[Opening Passage for review section]

README.txt
Ziheng, 29 January 2022

This dataset is used to illustrate the nonhomogeneous models implemented 
in baseml (nhomo = 4 and 5).  Matsumoto and Akashi (2018) simulated 10 
replicate datasets under different parameter settings to emulate base 
composition evolution at synonymous sites in protein-coding genes in six 
species from the Drosophila melanogaster subgroup.  There are two 
sequences for each species (the so-called collapsed sequences), with 12 
sequences in total.  The dataset used here is replicate 1 of the first 
scenario of stationary evolution, and we used the dataset for MCU0.95, 
with high GC.

[Closing Passage for review section]
[Opening Exercise data section]

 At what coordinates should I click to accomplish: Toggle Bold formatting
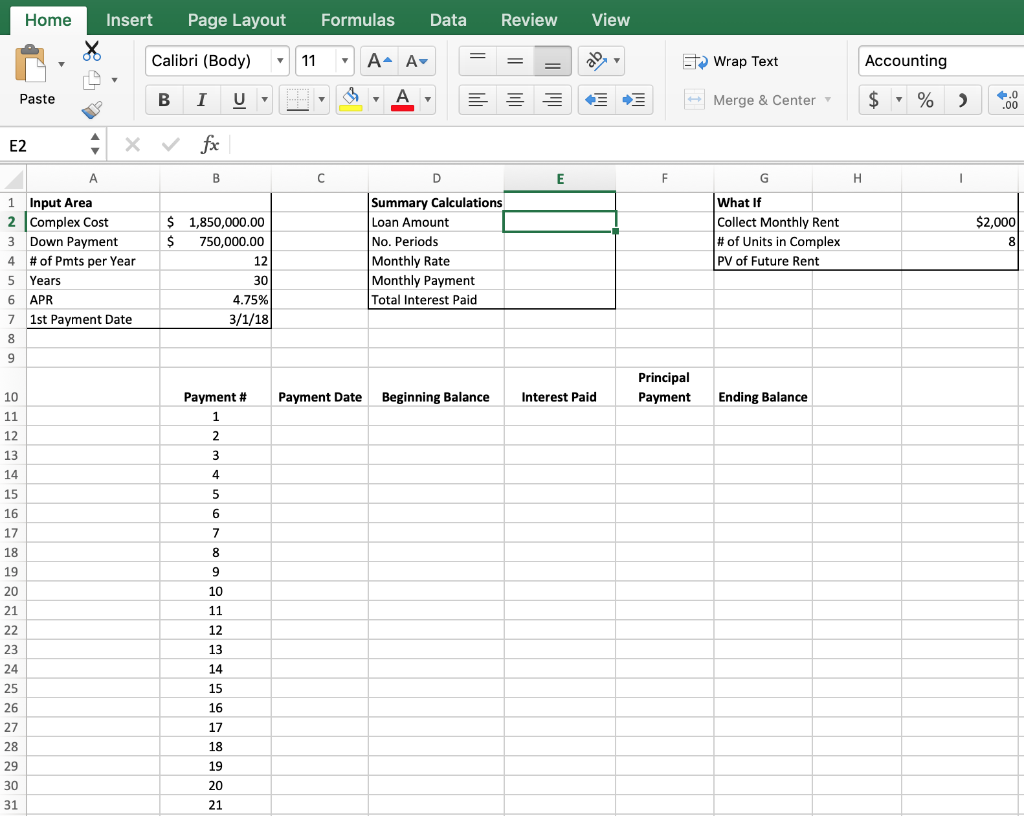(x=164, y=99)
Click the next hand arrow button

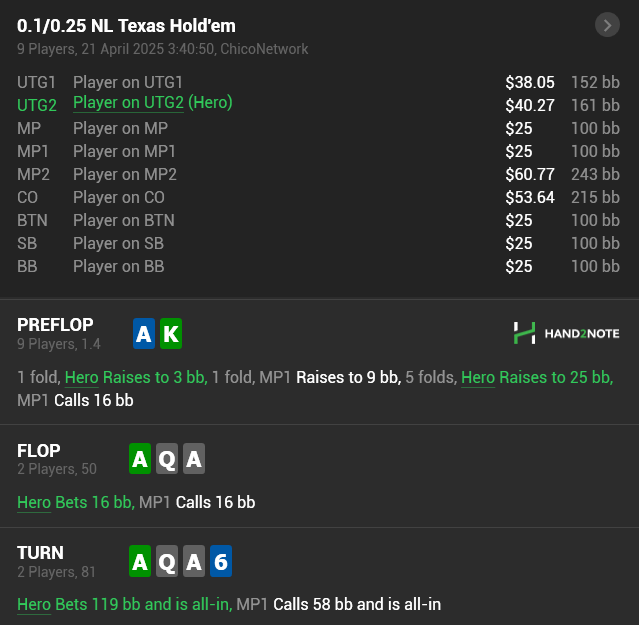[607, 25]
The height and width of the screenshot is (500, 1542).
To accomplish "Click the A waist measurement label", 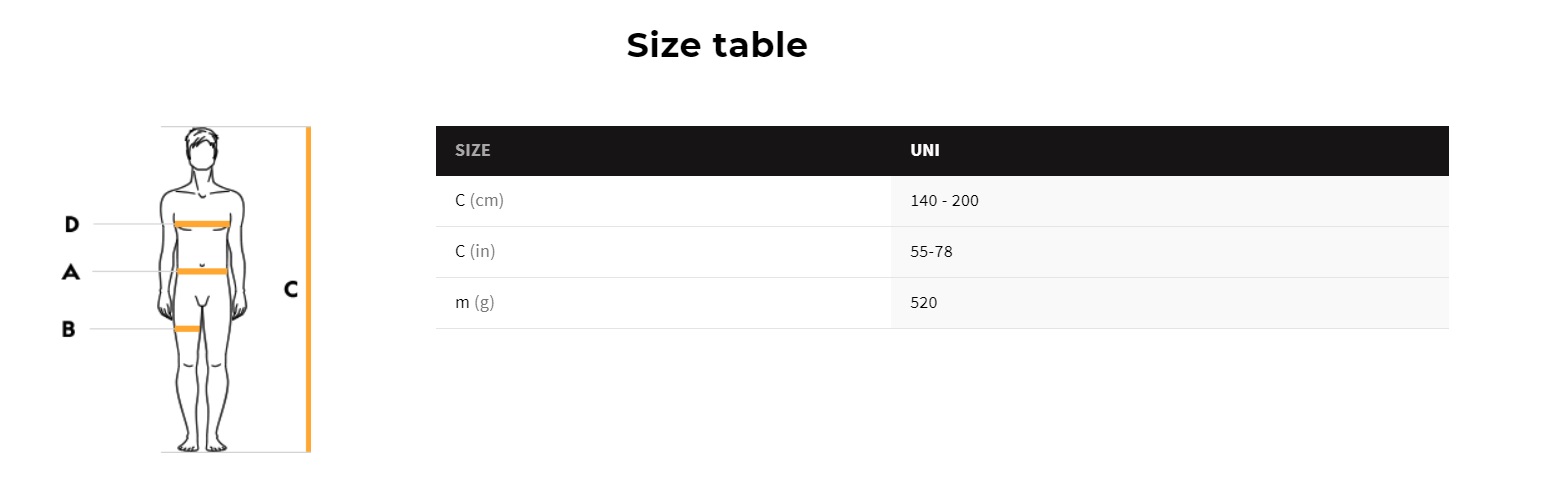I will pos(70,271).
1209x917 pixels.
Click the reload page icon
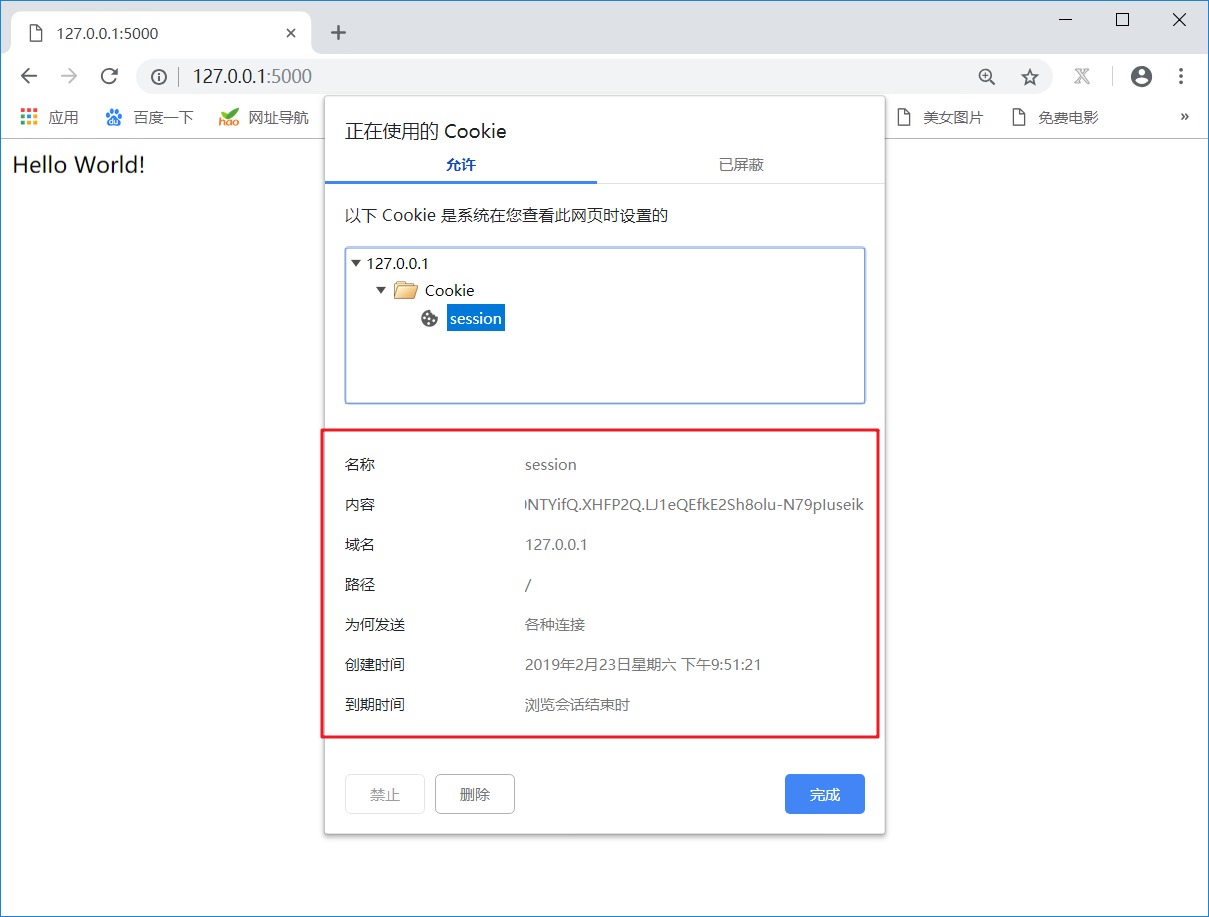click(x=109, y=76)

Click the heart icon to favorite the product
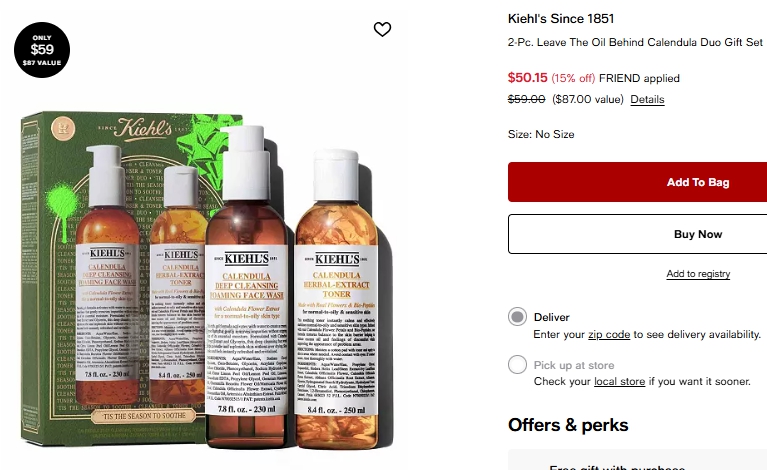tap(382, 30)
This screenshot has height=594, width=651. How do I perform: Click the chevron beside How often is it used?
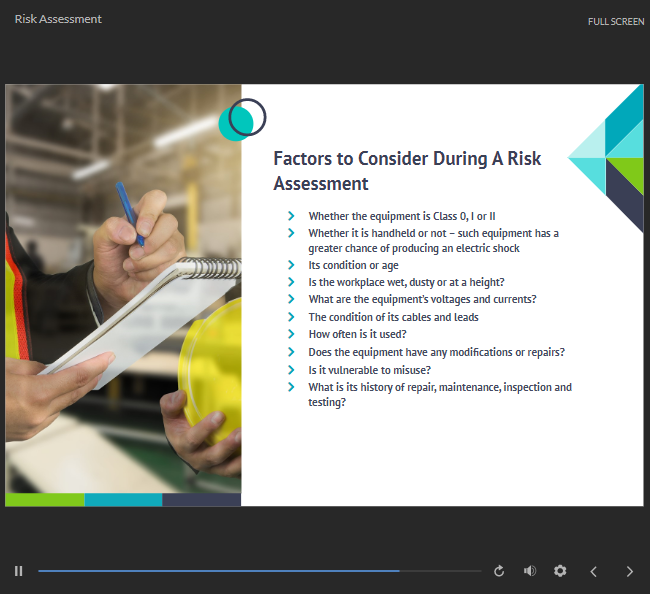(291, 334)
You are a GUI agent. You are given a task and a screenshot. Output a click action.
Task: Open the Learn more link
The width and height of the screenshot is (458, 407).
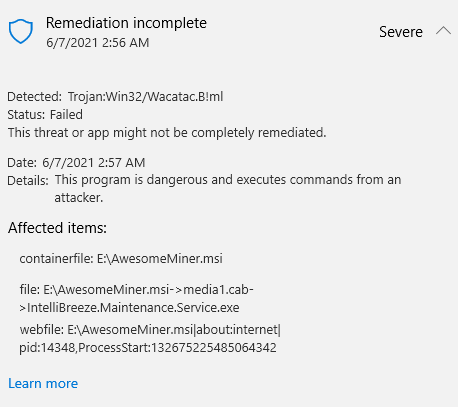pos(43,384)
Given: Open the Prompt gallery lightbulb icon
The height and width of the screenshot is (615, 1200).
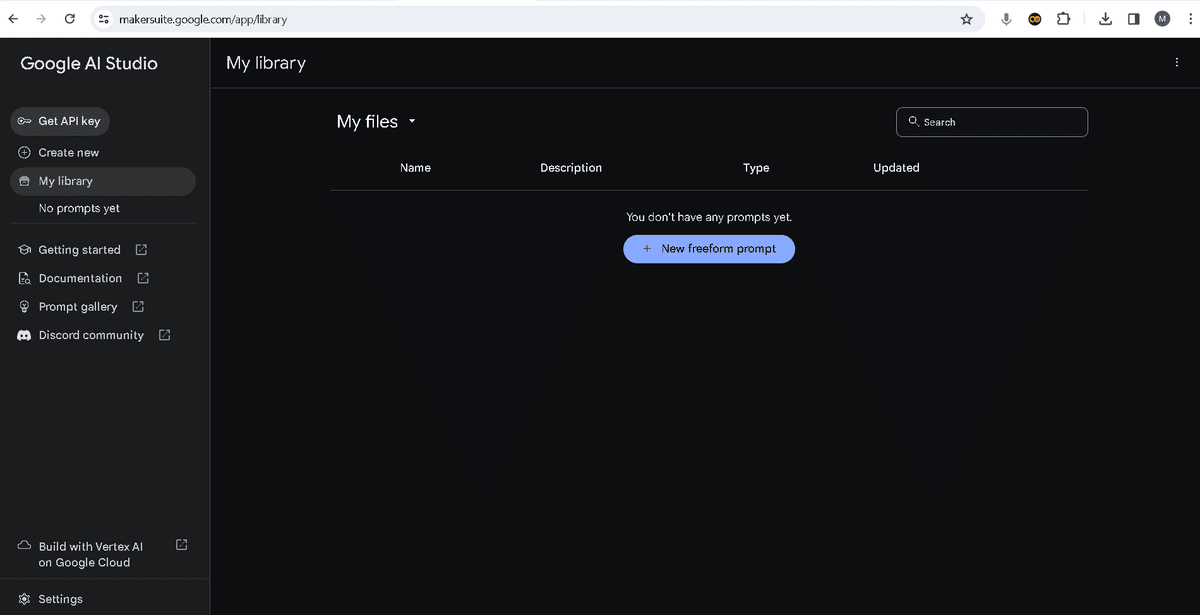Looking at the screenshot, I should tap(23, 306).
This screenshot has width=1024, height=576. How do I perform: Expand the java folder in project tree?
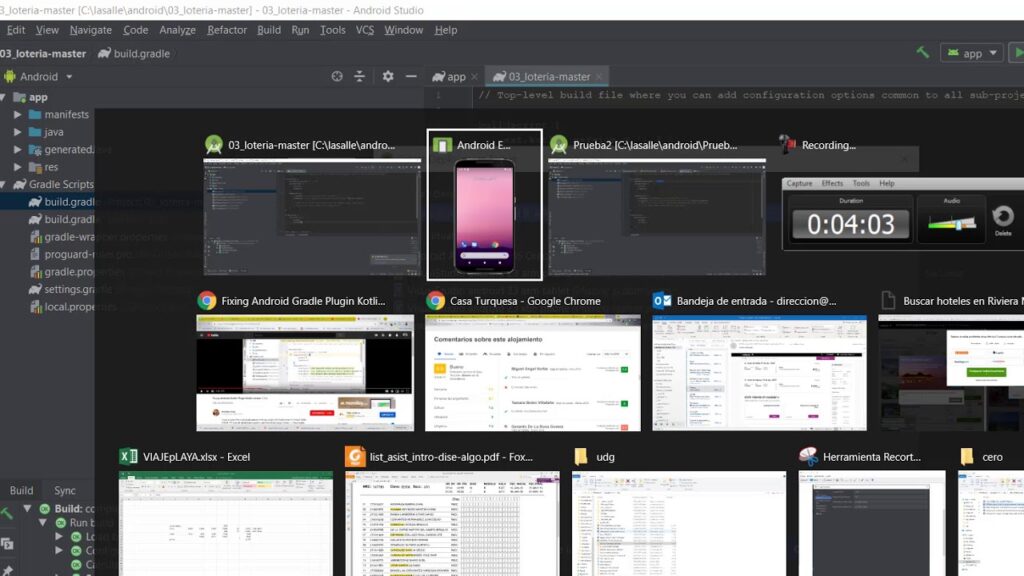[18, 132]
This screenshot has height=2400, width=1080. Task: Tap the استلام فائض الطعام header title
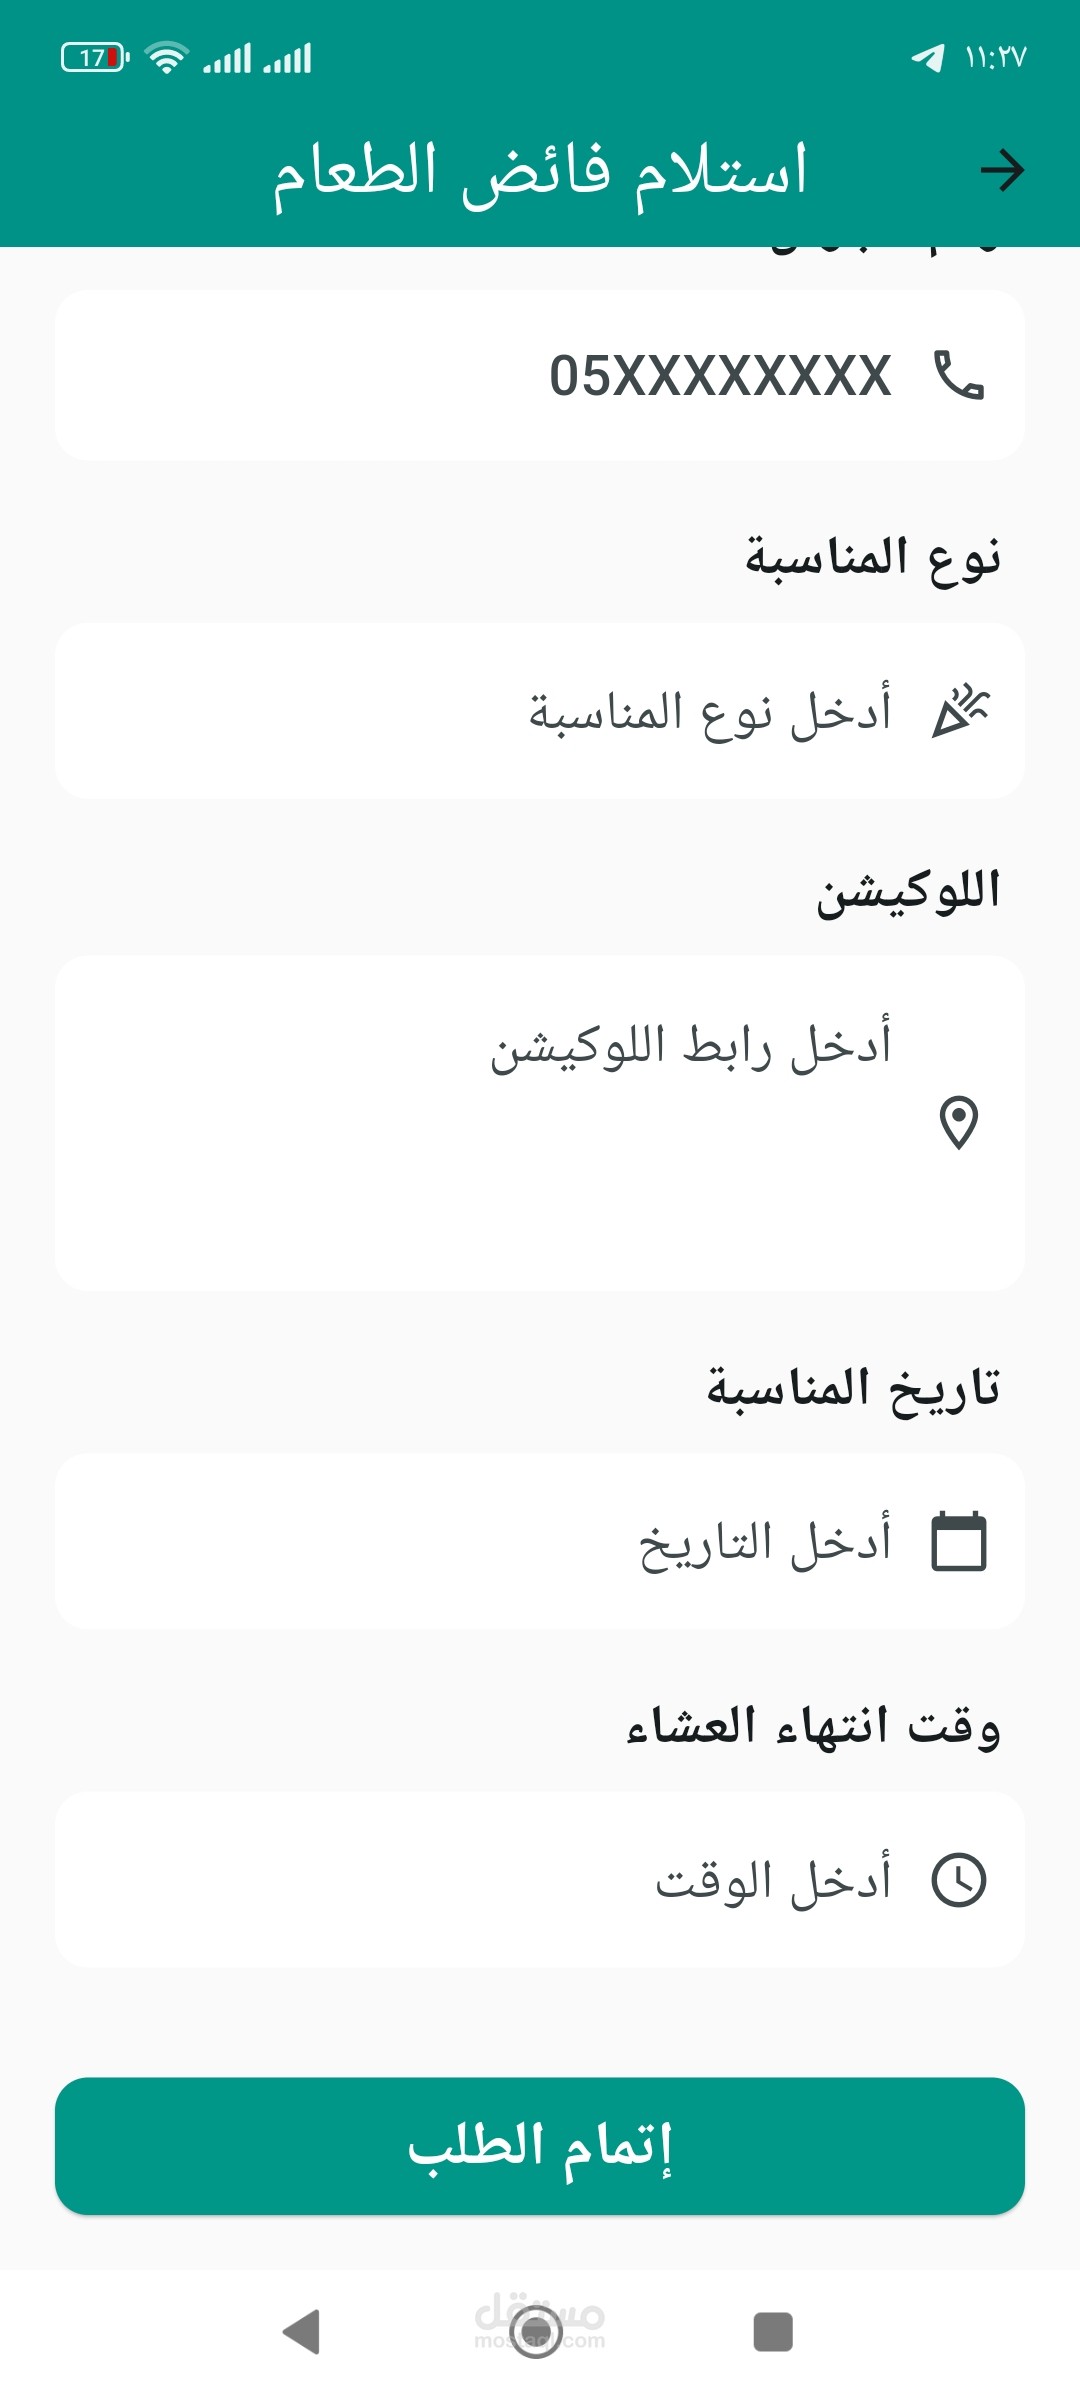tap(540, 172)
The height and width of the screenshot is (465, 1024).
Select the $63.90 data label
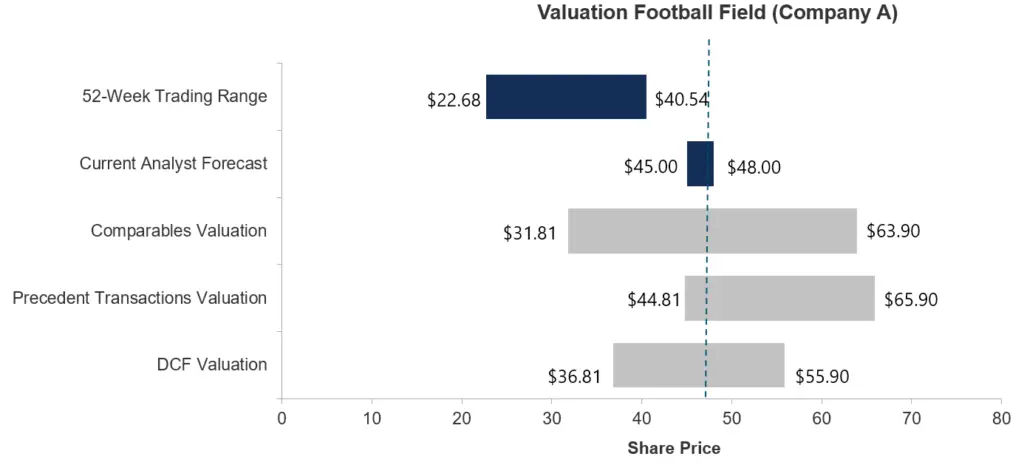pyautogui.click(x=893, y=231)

[Closing Exercise data section]

Required tasks:
1. Copy the README word for word, from "This dataset is" up to and including "with high GC.".
2. Check each statement against the README and mark it yes or no. Back each mark with the deciding words from the README, quoted exactly.
(a) The dataset is replicate 1 of the first scenario of stationary evolution.
(b) There are three sequences for each species.
(c) The dataset used was the one for MCU0.95 with low GC.
3. Extend the README past its last sentence, going on from where it stops.
These items are separate material and are not part of the README.

Answer list:
1.
This dataset is used to illustrate the nonhomogeneous models implemented 
in baseml (nhomo = 4 and 5).  Matsumoto and Akashi (2018) simulated 10 
replicate datasets under different parameter settings to emulate base 
composition evolution at synonymous sites in protein-coding genes in six 
species from the Drosophila melanogaster subgroup.  There are two 
sequences for each species (the so-called collapsed sequences), with 12 
sequences in total.  The dataset used here is replicate 1 of the first 
scenario of stationary evolution, and we used the dataset for MCU0.95, 
with high GC.

2.
(a) Yes: "The dataset used here is replicate 1 of the first scenario of stationary evolution"
(b) No: "There are two sequences for each species"
(c) No: "we used the dataset for MCU0.95, with high GC"

3.
Two model settings were used in the analyses: 
(X) model=7, fix_kappa=0, nhomo=4 and 
(Y) model=7, fix_kappa=2, nhomo=5, 

Setting X (nhomo=4) assumes that every branch in the tree has its own vector 
of base-composition parameters.  
In setting Y (nhomo=5), sequences 1 and 2 are assumed to have the same 
frequency parameters, as are sequences 3 & 4, 5 & 6, 7 & 8, 9 & 10, and 11
& 12.  The model is specified by labelling branches on the tree.  Please see
the tree file tree-nhomo5.txt.

For more details, search for 'nhomo' in pamlDOC.pdf.

Thanks to Tomo for providing the example data file and notes.

Note (for TM):
dataset_1: 16_collapse_MCU=0.5_stationary_10samples (10 reps)
dataset_2: 16_collapse_MCU=0.7_stationary_10samples (10 reps)
dataset_3: 16_collapse_MCU=0.95_stationary_10samples (10 reps)  [replicate 1 is used here.]


References

Matsumoto T, Akashi H, Yang Z. 2015. Evaluation of ancestral sequence
reconstruction methods to infer nonstationary patterns of nucleotide
substitution. Genetics 200:873-890.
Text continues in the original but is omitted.